EXERCISE: Word for word, set down every line of the entries below from the line with "Industrial Cybersecurity (26, 164)" to the line with "Фильмы и видео (215, 688)", including both, and no other line.

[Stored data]

════════

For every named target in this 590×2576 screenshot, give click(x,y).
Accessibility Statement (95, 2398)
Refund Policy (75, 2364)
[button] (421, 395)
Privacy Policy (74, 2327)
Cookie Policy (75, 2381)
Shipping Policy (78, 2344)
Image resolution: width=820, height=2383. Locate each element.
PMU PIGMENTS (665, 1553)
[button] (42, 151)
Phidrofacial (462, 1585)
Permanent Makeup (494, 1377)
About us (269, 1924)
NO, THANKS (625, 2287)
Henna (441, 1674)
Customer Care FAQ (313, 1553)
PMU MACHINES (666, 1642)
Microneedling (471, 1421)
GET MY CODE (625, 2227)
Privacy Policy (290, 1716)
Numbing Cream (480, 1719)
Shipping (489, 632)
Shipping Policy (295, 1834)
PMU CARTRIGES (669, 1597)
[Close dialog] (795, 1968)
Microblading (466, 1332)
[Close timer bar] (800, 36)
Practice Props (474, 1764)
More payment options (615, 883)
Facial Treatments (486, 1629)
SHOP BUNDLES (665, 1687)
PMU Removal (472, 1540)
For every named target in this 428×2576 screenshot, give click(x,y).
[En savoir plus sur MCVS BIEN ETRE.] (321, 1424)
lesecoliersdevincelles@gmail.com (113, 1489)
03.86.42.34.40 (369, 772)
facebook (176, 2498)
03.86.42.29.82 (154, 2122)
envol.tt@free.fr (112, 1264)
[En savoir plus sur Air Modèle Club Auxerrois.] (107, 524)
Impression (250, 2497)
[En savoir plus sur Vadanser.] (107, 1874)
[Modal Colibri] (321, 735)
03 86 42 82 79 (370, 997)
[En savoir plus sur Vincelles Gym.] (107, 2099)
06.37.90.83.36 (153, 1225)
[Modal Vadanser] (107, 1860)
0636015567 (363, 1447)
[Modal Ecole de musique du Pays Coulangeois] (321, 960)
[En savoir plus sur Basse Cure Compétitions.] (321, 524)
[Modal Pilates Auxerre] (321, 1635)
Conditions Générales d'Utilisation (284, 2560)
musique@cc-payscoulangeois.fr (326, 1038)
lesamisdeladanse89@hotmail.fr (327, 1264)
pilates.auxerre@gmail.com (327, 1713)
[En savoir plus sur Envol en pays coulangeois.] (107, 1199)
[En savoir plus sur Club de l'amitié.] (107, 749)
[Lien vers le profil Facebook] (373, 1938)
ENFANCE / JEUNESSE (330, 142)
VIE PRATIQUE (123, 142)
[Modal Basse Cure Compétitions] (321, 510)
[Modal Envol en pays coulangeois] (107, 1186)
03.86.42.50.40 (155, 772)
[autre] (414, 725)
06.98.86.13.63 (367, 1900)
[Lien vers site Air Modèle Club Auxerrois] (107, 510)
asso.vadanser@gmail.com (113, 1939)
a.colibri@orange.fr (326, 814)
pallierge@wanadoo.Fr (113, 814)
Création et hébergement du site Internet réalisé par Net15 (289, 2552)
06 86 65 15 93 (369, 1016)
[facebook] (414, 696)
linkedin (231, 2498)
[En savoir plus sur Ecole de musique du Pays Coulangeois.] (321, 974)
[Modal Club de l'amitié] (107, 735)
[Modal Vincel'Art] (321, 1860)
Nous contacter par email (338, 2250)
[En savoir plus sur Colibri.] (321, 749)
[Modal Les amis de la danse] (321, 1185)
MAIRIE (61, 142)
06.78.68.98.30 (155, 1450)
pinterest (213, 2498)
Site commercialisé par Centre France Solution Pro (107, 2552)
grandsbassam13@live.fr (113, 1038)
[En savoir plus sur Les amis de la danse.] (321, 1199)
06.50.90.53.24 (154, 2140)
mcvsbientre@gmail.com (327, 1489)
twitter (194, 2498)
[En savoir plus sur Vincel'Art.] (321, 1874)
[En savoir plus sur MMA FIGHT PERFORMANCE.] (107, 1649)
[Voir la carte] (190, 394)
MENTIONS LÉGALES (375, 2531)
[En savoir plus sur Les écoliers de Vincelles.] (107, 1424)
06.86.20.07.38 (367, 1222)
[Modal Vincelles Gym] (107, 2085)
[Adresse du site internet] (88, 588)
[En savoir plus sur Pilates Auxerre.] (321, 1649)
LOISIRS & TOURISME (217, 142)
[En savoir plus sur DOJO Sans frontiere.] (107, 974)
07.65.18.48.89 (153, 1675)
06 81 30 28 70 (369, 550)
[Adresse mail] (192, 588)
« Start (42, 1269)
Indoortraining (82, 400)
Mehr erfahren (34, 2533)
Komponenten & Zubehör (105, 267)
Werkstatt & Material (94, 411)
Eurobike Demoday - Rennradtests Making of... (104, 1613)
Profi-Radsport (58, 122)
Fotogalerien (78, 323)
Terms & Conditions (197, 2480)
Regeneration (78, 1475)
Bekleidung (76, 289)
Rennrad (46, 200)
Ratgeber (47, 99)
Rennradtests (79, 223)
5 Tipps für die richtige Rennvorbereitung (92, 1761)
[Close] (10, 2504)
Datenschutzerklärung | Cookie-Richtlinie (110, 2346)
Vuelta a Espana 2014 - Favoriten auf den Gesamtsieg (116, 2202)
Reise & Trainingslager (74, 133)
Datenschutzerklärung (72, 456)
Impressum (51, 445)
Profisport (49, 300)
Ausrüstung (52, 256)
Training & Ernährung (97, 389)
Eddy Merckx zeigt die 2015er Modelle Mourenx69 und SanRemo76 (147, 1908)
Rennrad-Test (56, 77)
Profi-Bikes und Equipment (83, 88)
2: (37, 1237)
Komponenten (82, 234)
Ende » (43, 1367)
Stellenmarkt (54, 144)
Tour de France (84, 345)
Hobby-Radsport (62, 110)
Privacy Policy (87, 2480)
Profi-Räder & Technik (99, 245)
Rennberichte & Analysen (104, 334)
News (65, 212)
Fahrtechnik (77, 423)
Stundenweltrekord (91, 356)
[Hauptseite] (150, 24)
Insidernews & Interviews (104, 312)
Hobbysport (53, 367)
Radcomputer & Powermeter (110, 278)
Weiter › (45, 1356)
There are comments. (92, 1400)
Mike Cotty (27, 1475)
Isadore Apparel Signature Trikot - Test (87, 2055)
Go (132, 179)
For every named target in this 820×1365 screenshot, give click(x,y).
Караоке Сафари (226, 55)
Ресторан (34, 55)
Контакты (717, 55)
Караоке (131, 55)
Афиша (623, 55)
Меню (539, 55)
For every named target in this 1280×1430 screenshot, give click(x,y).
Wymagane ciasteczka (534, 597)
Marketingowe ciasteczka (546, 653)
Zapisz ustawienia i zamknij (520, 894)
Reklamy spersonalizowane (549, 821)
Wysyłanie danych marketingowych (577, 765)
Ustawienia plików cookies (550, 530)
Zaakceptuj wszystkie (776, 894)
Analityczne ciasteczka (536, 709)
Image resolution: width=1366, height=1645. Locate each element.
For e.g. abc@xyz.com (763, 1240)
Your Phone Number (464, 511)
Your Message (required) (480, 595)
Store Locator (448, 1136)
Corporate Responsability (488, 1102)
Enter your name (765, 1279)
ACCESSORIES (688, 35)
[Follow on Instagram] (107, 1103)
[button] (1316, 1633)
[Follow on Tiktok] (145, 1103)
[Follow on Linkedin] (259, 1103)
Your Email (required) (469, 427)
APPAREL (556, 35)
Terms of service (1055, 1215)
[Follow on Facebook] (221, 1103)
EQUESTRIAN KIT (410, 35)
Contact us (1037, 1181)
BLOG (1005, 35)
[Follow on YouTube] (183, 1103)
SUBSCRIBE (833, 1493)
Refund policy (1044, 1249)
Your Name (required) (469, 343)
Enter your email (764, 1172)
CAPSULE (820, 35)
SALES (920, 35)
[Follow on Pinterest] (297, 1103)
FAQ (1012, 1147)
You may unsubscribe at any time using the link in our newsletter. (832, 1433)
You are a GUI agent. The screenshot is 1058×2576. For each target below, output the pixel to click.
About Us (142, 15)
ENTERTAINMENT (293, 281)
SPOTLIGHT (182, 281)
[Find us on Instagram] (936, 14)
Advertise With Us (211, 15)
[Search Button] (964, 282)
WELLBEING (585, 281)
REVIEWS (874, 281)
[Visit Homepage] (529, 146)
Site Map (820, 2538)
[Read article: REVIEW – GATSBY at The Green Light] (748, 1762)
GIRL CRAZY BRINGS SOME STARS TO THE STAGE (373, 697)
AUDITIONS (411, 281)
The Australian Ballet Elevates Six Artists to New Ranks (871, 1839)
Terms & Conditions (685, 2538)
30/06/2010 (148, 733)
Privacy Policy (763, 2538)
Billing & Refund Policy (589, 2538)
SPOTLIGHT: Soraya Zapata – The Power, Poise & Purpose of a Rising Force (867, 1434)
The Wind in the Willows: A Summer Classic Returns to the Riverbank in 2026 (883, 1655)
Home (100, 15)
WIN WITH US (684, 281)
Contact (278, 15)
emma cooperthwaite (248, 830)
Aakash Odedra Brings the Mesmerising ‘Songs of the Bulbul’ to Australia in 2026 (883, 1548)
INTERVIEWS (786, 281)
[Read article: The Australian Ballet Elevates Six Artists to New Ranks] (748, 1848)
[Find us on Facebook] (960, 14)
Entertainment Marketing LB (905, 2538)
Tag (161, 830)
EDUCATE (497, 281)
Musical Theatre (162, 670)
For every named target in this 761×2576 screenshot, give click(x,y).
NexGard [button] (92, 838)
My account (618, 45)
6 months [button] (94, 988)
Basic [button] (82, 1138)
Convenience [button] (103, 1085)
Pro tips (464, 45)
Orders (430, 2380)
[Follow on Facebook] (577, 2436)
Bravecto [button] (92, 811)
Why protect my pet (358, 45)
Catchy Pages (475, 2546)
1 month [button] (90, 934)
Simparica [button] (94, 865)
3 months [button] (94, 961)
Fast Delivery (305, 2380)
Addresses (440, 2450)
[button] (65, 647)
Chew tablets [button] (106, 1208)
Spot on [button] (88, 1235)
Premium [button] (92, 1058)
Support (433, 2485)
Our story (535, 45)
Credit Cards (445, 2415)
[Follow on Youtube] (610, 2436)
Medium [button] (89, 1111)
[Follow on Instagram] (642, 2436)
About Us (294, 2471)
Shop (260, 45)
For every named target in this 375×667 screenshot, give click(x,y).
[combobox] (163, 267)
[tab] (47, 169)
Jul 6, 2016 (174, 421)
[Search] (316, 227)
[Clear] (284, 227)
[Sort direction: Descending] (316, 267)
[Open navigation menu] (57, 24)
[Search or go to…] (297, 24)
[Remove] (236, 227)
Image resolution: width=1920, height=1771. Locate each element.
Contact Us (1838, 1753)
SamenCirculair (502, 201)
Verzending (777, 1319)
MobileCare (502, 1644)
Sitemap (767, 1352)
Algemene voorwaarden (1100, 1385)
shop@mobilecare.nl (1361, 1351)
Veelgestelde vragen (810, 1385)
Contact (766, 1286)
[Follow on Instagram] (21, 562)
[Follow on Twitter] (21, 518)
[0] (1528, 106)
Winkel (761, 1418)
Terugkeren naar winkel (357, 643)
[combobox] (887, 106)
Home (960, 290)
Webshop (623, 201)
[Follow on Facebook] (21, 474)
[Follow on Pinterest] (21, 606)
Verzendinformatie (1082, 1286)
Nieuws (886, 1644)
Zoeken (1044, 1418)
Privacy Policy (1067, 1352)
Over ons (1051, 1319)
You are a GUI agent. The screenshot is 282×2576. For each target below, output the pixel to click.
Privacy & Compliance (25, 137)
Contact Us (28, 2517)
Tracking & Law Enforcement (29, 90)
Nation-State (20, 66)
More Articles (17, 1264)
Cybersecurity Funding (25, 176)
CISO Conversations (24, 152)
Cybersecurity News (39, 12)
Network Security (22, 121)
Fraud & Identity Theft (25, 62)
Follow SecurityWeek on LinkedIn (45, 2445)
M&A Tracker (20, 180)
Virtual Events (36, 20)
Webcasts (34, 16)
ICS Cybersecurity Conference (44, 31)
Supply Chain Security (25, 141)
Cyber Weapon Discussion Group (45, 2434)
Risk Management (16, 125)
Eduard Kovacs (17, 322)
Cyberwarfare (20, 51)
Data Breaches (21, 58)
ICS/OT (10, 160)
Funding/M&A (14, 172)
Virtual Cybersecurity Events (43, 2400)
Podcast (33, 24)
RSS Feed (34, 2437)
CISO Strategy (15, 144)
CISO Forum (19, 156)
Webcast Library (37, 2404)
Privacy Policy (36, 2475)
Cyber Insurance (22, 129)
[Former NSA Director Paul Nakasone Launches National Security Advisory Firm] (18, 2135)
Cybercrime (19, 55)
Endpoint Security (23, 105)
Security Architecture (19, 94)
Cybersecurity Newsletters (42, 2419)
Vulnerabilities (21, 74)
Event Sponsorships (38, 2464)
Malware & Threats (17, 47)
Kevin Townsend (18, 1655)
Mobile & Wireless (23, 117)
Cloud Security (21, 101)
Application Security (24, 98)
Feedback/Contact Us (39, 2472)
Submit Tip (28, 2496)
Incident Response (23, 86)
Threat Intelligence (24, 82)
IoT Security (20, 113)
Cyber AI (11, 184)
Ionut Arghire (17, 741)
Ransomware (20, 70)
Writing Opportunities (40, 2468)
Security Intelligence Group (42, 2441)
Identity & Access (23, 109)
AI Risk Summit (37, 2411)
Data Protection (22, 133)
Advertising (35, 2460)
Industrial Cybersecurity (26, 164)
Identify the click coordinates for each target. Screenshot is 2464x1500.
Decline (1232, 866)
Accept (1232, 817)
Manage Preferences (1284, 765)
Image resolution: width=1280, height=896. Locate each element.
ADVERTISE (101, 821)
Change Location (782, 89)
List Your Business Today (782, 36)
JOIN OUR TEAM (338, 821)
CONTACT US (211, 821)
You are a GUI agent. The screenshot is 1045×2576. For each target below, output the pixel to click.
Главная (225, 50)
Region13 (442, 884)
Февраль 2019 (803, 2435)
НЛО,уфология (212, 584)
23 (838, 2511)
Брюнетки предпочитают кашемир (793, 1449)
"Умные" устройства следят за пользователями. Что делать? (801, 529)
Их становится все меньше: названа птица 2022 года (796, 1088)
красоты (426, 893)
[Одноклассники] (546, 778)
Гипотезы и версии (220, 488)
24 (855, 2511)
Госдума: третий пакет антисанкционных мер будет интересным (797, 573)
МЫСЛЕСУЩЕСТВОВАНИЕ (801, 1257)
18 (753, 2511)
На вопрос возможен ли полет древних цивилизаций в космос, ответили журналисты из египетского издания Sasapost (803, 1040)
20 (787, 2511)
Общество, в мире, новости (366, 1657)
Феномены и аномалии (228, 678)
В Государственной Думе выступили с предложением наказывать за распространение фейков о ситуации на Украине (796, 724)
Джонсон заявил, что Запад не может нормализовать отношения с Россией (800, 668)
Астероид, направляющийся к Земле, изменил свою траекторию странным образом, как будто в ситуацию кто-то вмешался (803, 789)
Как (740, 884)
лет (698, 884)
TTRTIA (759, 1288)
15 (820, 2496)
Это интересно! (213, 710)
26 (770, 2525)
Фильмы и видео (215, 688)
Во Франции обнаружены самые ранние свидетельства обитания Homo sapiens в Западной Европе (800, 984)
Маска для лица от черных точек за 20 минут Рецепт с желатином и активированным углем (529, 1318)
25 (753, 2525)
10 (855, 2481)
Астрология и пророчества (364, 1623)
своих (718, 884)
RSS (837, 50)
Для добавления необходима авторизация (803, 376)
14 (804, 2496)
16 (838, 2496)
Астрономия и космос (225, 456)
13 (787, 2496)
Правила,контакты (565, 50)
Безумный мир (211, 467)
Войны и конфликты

════════

RESULT FOR THIS TASK:
Industrial Cybersecurity (26, 164)
Identify the click coordinates for each target. Screenshot is 2464x1500.
Decline (1232, 866)
Accept (1232, 817)
Manage Preferences (1284, 765)
Image resolution: width=1280, height=896. Locate each element.
ADVERTISE (101, 821)
Change Location (782, 89)
List Your Business Today (782, 36)
JOIN OUR TEAM (338, 821)
CONTACT US (211, 821)
You are a GUI agent. The screenshot is 1045×2576. For each target below, output the pixel to click.
Главная (225, 50)
Region13 (442, 884)
Февраль 2019 (803, 2435)
НЛО,уфология (212, 584)
23 (838, 2511)
Брюнетки предпочитают кашемир (793, 1449)
"Умные" устройства следят за пользователями. Что делать? (801, 529)
Их становится все меньше: названа птица 2022 года (796, 1088)
красоты (426, 893)
[Одноклассники] (546, 778)
Гипотезы и версии (220, 488)
24 (855, 2511)
Госдума: третий пакет антисанкционных мер будет интересным (797, 573)
МЫСЛЕСУЩЕСТВОВАНИЕ (801, 1257)
18 (753, 2511)
На вопрос возможен ли полет древних цивилизаций в космос, ответили журналисты из египетского издания Sasapost (803, 1040)
20 (787, 2511)
Общество, в мире, новости (366, 1657)
Феномены и аномалии (228, 678)
В Государственной Думе выступили с предложением наказывать за распространение фейков о ситуации на Украине (796, 724)
Джонсон заявил, что Запад не может нормализовать отношения с Россией (800, 668)
Астероид, направляющийся к Земле, изменил свою траекторию странным образом, как будто в ситуацию кто-то вмешался (803, 789)
Как (740, 884)
лет (698, 884)
TTRTIA (759, 1288)
15 (820, 2496)
Это интересно! (213, 710)
26 (770, 2525)
Фильмы и видео (215, 688)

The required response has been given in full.